→ Work to complete
Reproduce the records precisely. Omit every picture.

☆ ☆ ☆ ☆ ☆

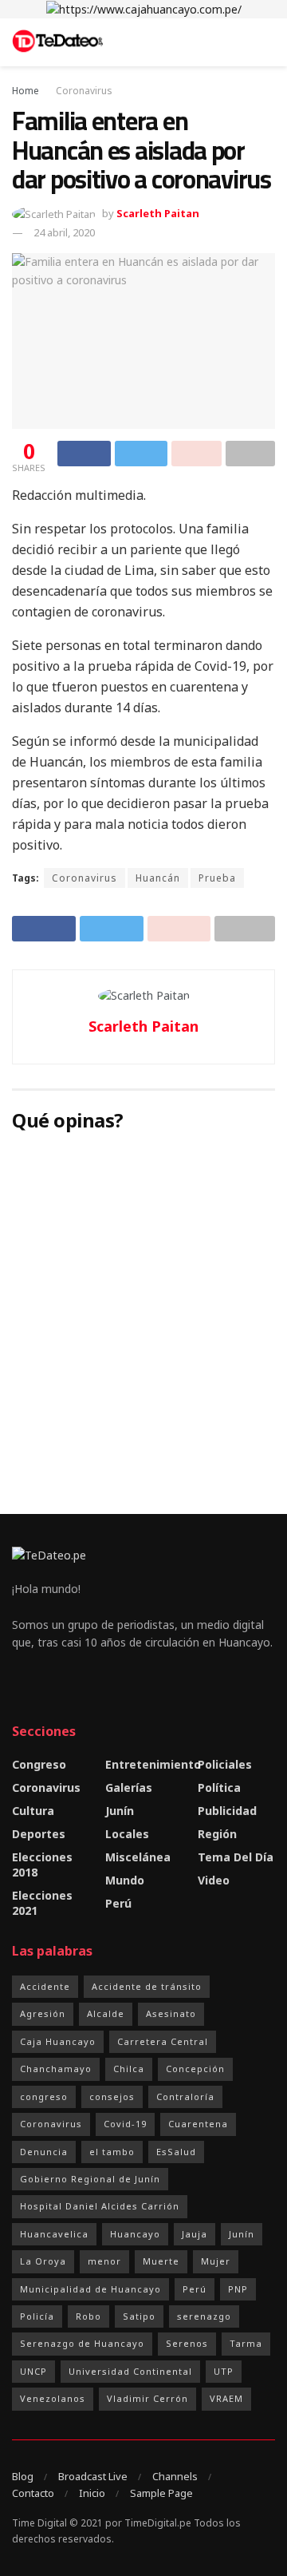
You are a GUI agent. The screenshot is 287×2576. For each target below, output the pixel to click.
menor (104, 2261)
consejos (112, 2096)
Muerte (161, 2261)
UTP (224, 2371)
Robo (88, 2316)
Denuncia (44, 2152)
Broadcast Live (93, 2476)
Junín (119, 1810)
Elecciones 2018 (42, 1864)
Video (214, 1880)
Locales (127, 1833)
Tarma (246, 2343)
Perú (118, 1903)
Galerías (128, 1787)
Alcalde (105, 2013)
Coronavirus (84, 90)
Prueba (217, 878)
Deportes (38, 1833)
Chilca (128, 2069)
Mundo (124, 1880)
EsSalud (176, 2152)
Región (217, 1833)
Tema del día (235, 1857)
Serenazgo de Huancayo (82, 2343)
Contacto (33, 2493)
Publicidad (227, 1810)
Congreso (39, 1764)
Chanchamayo (56, 2069)
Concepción (195, 2069)
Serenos (187, 2343)
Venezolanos (52, 2398)
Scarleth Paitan (157, 213)
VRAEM (226, 2398)
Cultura (33, 1810)
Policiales (225, 1764)
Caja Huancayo (58, 2041)
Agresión (42, 2013)
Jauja (194, 2234)
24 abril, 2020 (64, 232)
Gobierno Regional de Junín (90, 2179)
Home (25, 90)
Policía (37, 2316)
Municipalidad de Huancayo (90, 2289)
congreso (44, 2096)
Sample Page (161, 2493)
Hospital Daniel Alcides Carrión (99, 2206)
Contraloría (185, 2096)
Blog (22, 2476)
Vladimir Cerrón (147, 2398)
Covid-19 (125, 2124)
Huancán (158, 878)
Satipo (139, 2316)
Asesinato (171, 2013)
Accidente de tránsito (147, 1986)
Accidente (45, 1986)
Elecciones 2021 (42, 1903)
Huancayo (135, 2234)
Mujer (215, 2261)
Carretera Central (162, 2041)
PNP (238, 2289)
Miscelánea (138, 1857)
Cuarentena (198, 2124)
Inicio (92, 2493)
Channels (175, 2476)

☆ ☆ ☆ ☆ ☆

→ Solved exercise
You are a GUI agent. The screenshot is 287×2576. For each target below, output the pixel to click.
menor (104, 2261)
consejos (112, 2096)
Muerte (161, 2261)
UTP (224, 2371)
Robo (88, 2316)
Denuncia (44, 2152)
Broadcast Live (93, 2476)
Junín (119, 1810)
Elecciones 2018 (42, 1864)
Video (214, 1880)
Locales (127, 1833)
Tarma (246, 2343)
Perú (118, 1903)
Galerías (128, 1787)
Alcalde (105, 2013)
Coronavirus (84, 90)
Prueba (217, 878)
Deportes (38, 1833)
Chilca (128, 2069)
Mundo (124, 1880)
EsSalud (176, 2152)
Región (217, 1833)
Tema del día (235, 1857)
Serenazgo de Huancayo (82, 2343)
Contacto (33, 2493)
Publicidad (227, 1810)
Congreso (39, 1764)
Chanchamayo (56, 2069)
Concepción (195, 2069)
Serenos (187, 2343)
Venezolanos (52, 2398)
Scarleth Paitan (157, 213)
VRAEM (226, 2398)
Cultura (33, 1810)
Policiales (225, 1764)
Caja Huancayo (58, 2041)
Agresión (42, 2013)
Jauja (194, 2234)
24 abril, 2020 (64, 232)
Gobierno Regional de Junín (90, 2179)
Home (25, 90)
Policía (37, 2316)
Municipalidad de Huancayo (90, 2289)
congreso (44, 2096)
Sample Page (161, 2493)
Hospital Daniel Alcides Carrión (99, 2206)
Contraloría (185, 2096)
Blog (22, 2476)
Vladimir Cerrón (147, 2398)
Covid-19 (125, 2124)
Huancán (158, 878)
Satipo (139, 2316)
Asesinato (171, 2013)
Accidente de tránsito (147, 1986)
Accidente (45, 1986)
Elecciones 2021 (42, 1903)
Huancayo (135, 2234)
Mujer (215, 2261)
Carretera Central (162, 2041)
PNP (238, 2289)
Miscelánea (138, 1857)
Cuarentena (198, 2124)
Inicio (92, 2493)
Channels (175, 2476)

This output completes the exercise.